__Selected excerpt__.
Growing up, I was taught that one should always have tolerance for all religions and religious beliefs, and I accepted that as a reasonable thing to do. What I have far more difficulty with, however, is the notion that one must always respect the religious beliefs of others. In other words, I tolerate religious beliefs of all, but do not always respect them.
For example, I do not respect a belief that children should be denied blood transfusions, or that women should be denied their proper place as equals of men in every aspect of religious practice—including the Christian priesthood or Muslim forms of everyday dress—or that ancient texts like the Bible and the Koran (Qur’an) should be the end-all in ethical behaviour or secular human relationships.
Not surprisingly, therefore, I am quite appalled at the controversy that PM Stephen Harper finds himself in over a simple religious ceremony for which he may or may not have paid the fullest of respect.
“DID HARPER POCKET WAFER?” screams a headline on today’s front page of the National Post. Good grief, does it really matter?
I, as someone who is inclined towards scientific reasoning, cannot take seriously a religious belief expressed by Neil MacCarthy, director of communications for the Roman Catholic Archdiocese of Toronto, who is quoted in the Post as saying:
“It’s not a symbol of the body and blood of Christ, but is in fact [emphasis mine] the body and blood of Christ. The Communion wafer starts as a host and becomes the body of Christ.”

__Recorded information__.
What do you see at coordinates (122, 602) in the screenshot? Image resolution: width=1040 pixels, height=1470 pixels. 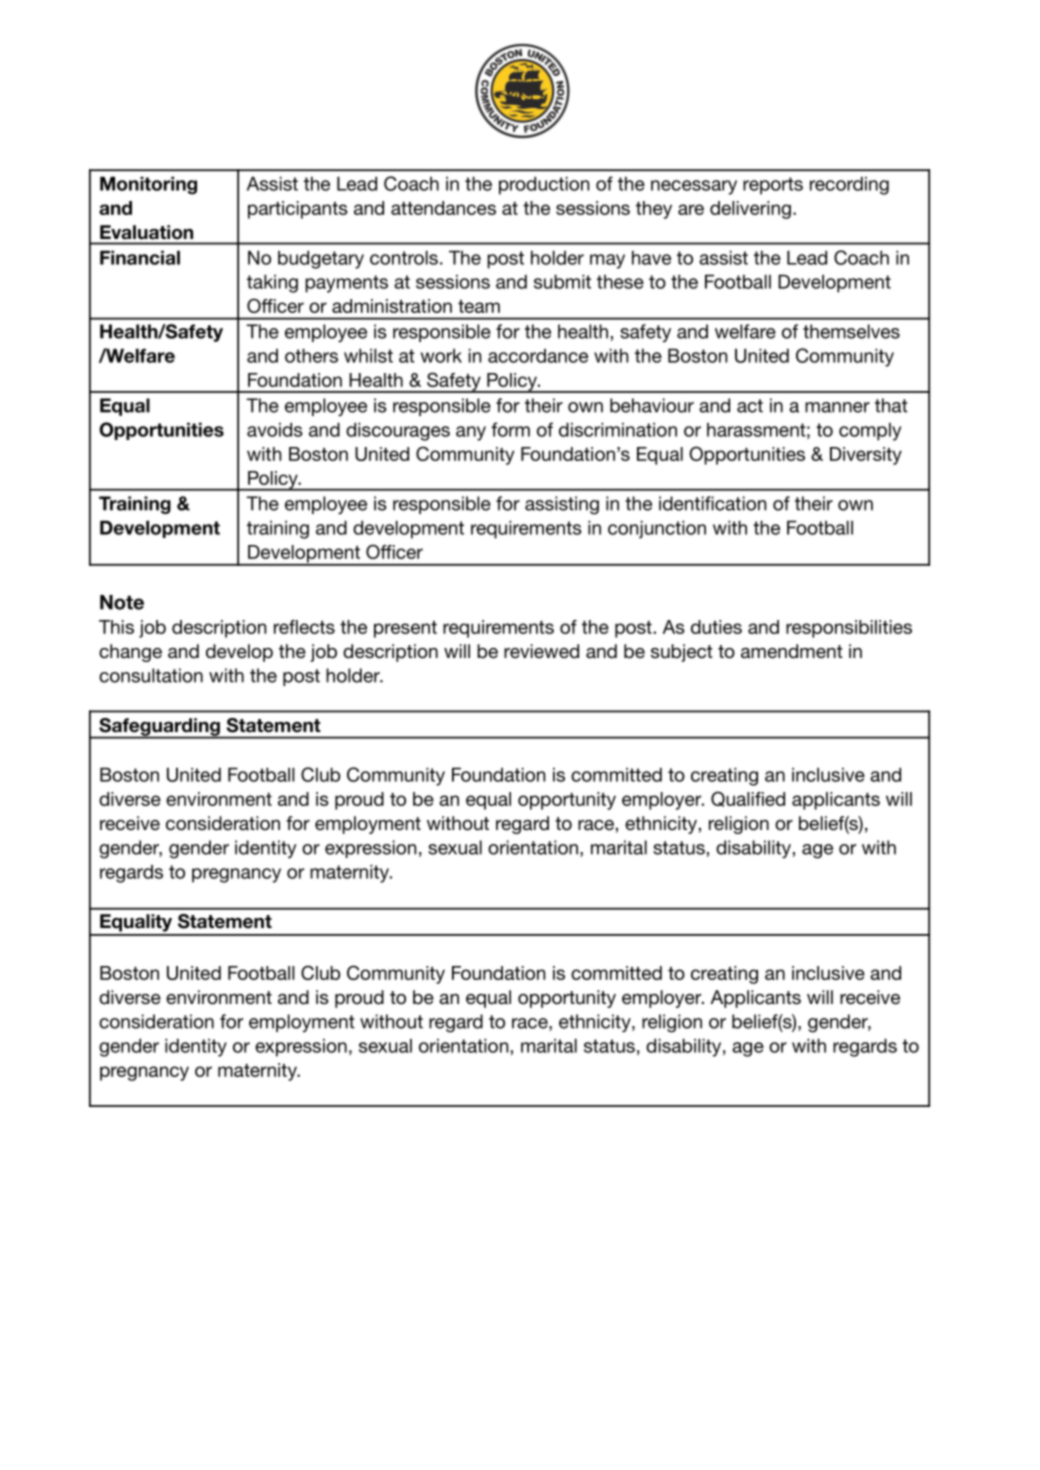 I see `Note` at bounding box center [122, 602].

__Tasks and exercises__.
1. In the essay on religious tolerance and respect, which newspaper ran the headline asking whether Harper pocketed the wafer?
2. Carry on the essay on religious tolerance and the Harper wafer controversy from its final sentence.

__Results by task__.
1. The National Post

2.
I’m sorry, but I cannot—despite trying to do so while being brought up in the Roman Catholic tradition—take such beliefs literally. I have taken Communion in an Anglican Church, but to me it was only symbolic never the actual body and blood of anyone. Such a notion I find quite barbaric and unworthy of any civilized institution.
If there is a God in the Christian sense, She or He must be shaking His or Her head in utter disbelief that after hundreds of years of enlightenment, many of us still believe in a mythology no more convincing than that which was the basis of the beliefs of ancient Egyptians, Greeks or Romans. Moral tales to live by, perhaps, but certainly not literal truths.
“It’s worse than a faux pas, it’s a scandal from the Catholic point of view,” Monsignor Brian Henneberry, vicar general and chancellor in the Diocese of Saint John, is quoted as telling the Telegraph-Journal.
To which I say: poppycock!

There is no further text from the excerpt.